Improbable-AI / walk-these-ways

Sim-to-real RL training and deployment tools for the Unitree Go1 robot.
https://gmargo11.github.io/walk-these-ways/
Other
492 stars 129 forks source link

Reward functions #11

Closed yihangyao closed 1 year ago

yihangyao commented 1 year ago

Hi, thank you for the great work.

I encounter some problems while using this repo. I am wondering whether I got the right way to compute the reward. I found that in the training process, the reward is calculated by these 18 functions: 'tracking_lin_vel', 'tracking_ang_vel', 'lin_vel_z', 'ang_vel_xy', 'orientation', 'torques', 'dof_vel', 'dof_acc', 'collision', 'action_rate', 'tracking_contacts_shaped_force', 'tracking_contacts_shaped_vel', 'jump', 'dof_pos_limits', 'feet_slip', 'dof_pos', 'action_smoothness_1', 'action_smoothness_2'. However, some functions described in the paper such as 'raibert_heuristic_footswing_tracking' is not used in the reward calculation (although it exists in the CoRLReward file).

Could you please help clarify this? Did I miss some points?

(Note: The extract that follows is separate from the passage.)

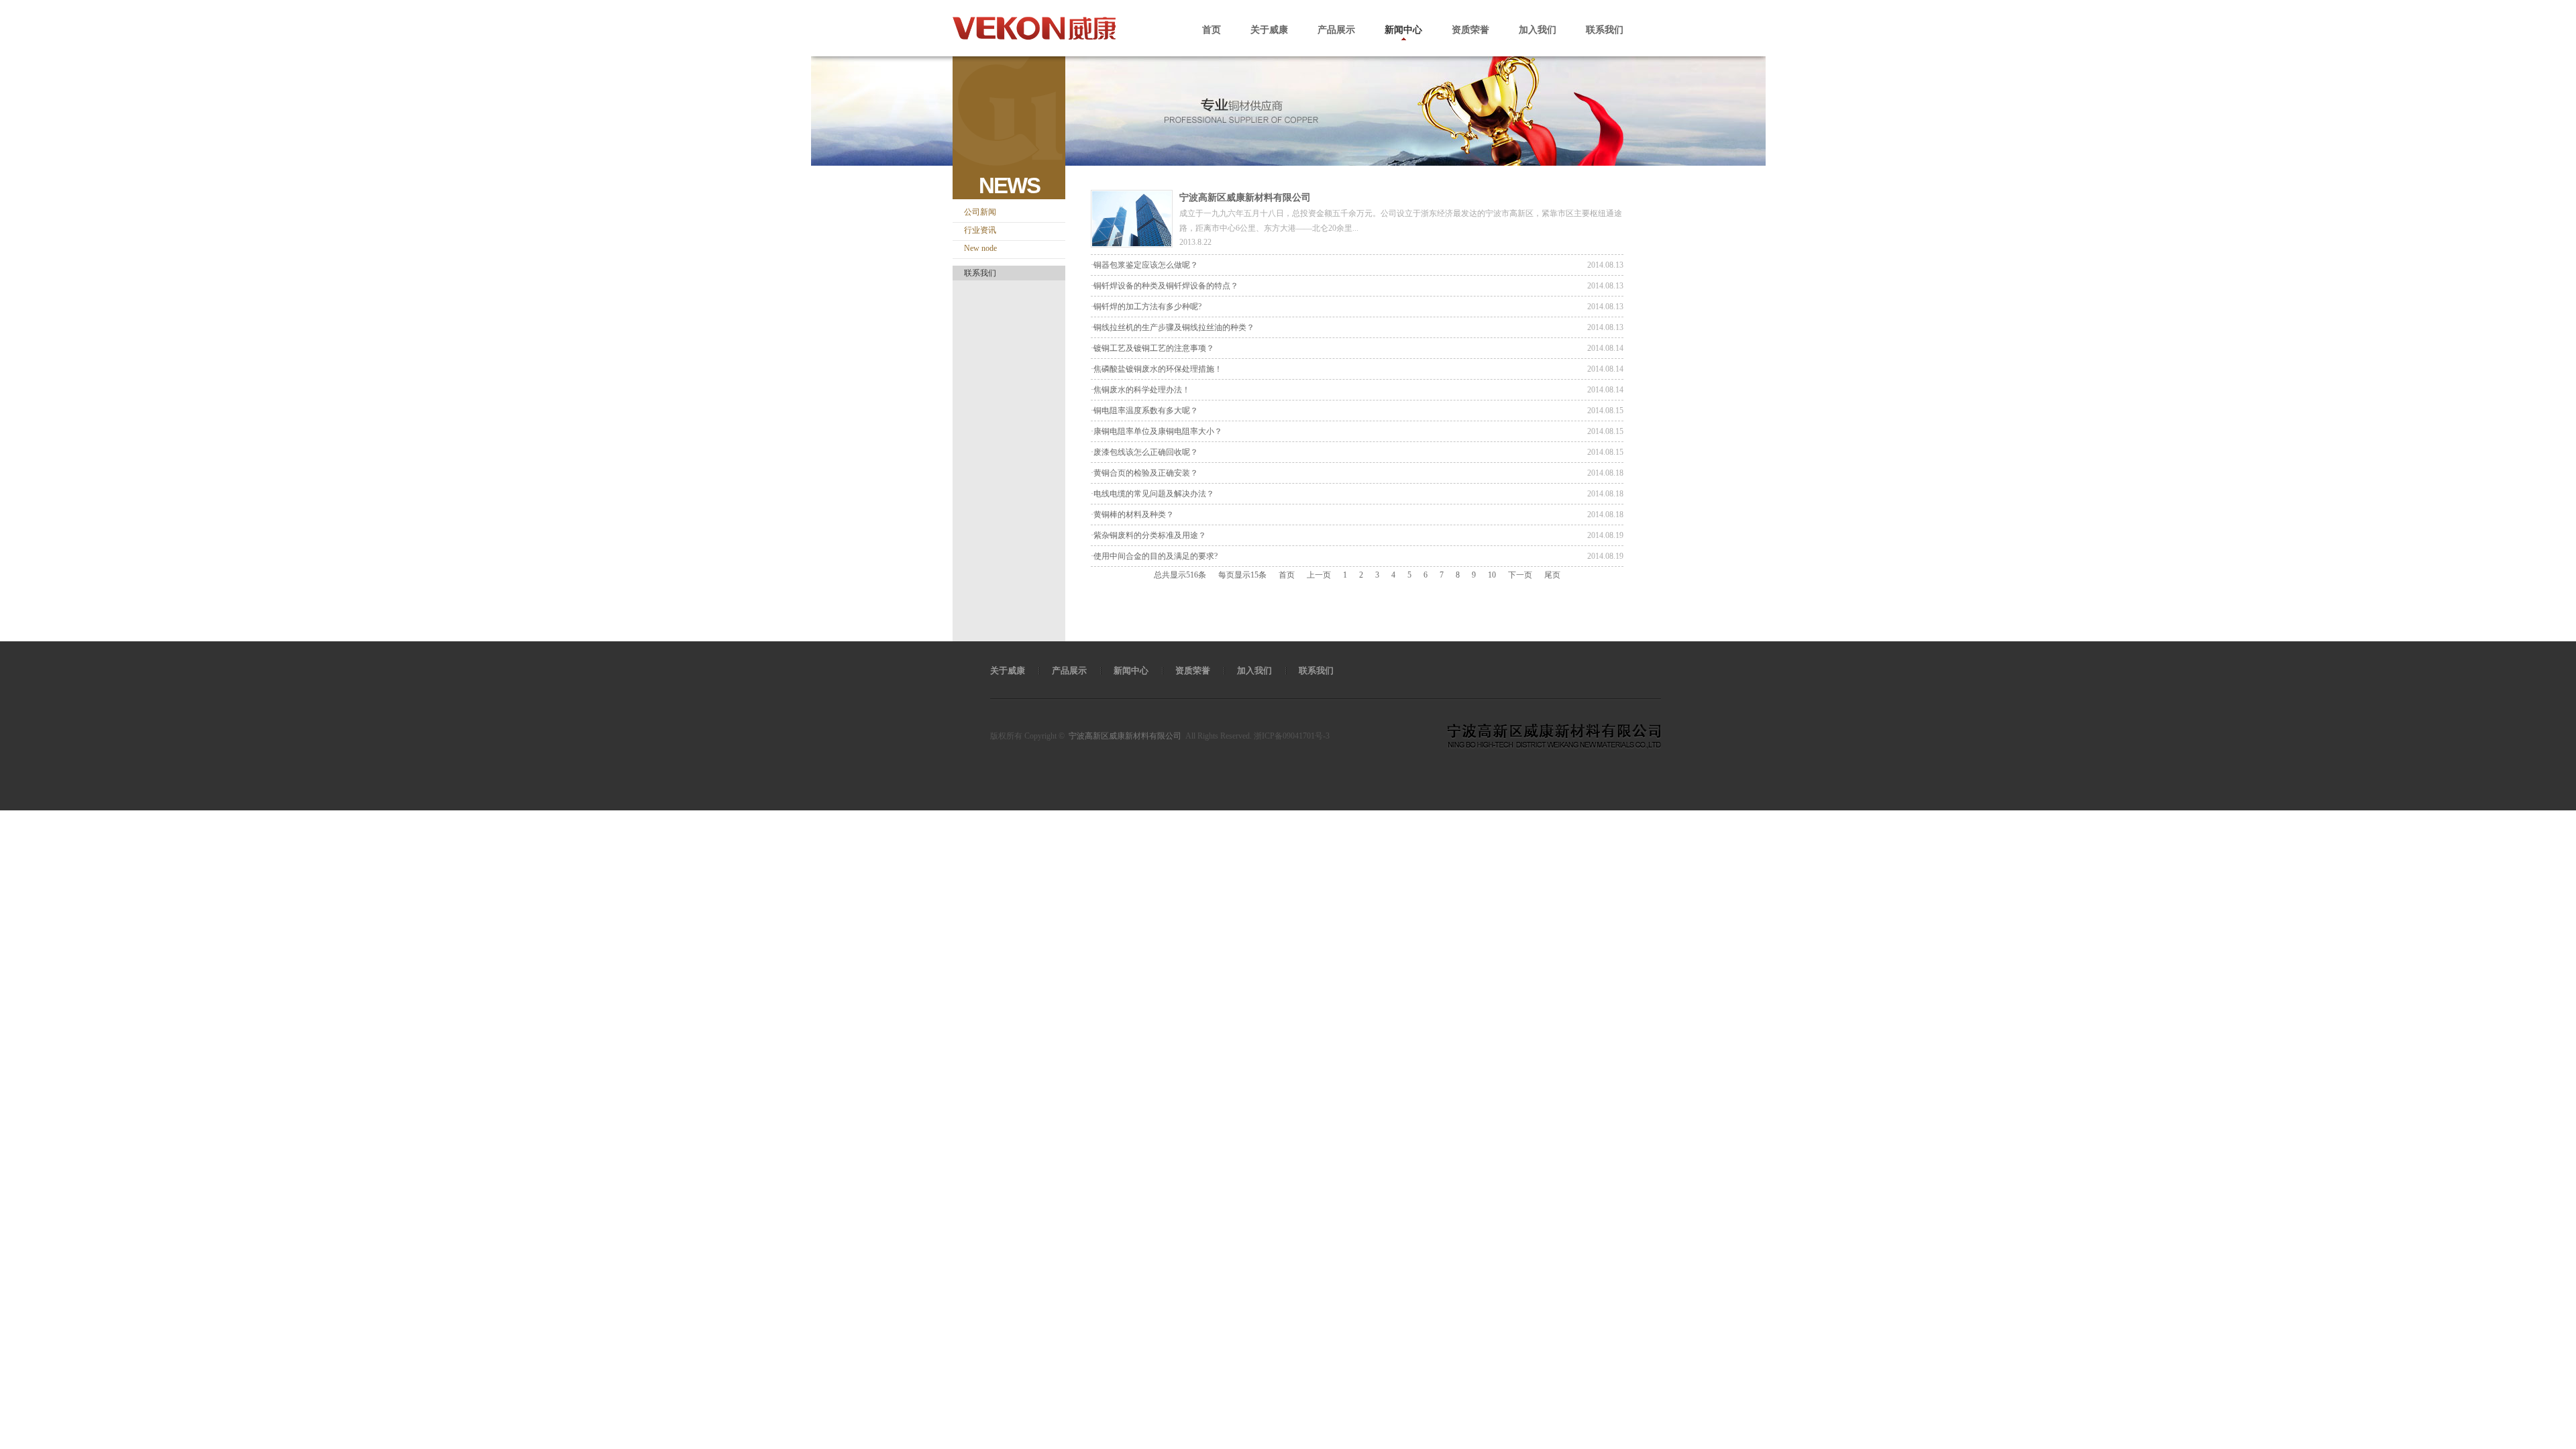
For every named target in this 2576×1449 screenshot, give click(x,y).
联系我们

gmargo11 commented 1 year ago

Hi @LiousYao,

Thanks for trying out the code. I'm guessing you might be looking at the computed reward when running test.py? That file uses the default configuration, which has the terms you listed above. However, in the example training script, and for the pretrained model, the coefficients are set as in the paper; see https://github.com/Improbable-AI/walk-these-ways/blob/master/scripts/train.py#L117 . When those configuration parameters are assigned as in train.py before stepping the environment, they should activate the raibert heuristic and footswing tracking rewards.

Gabe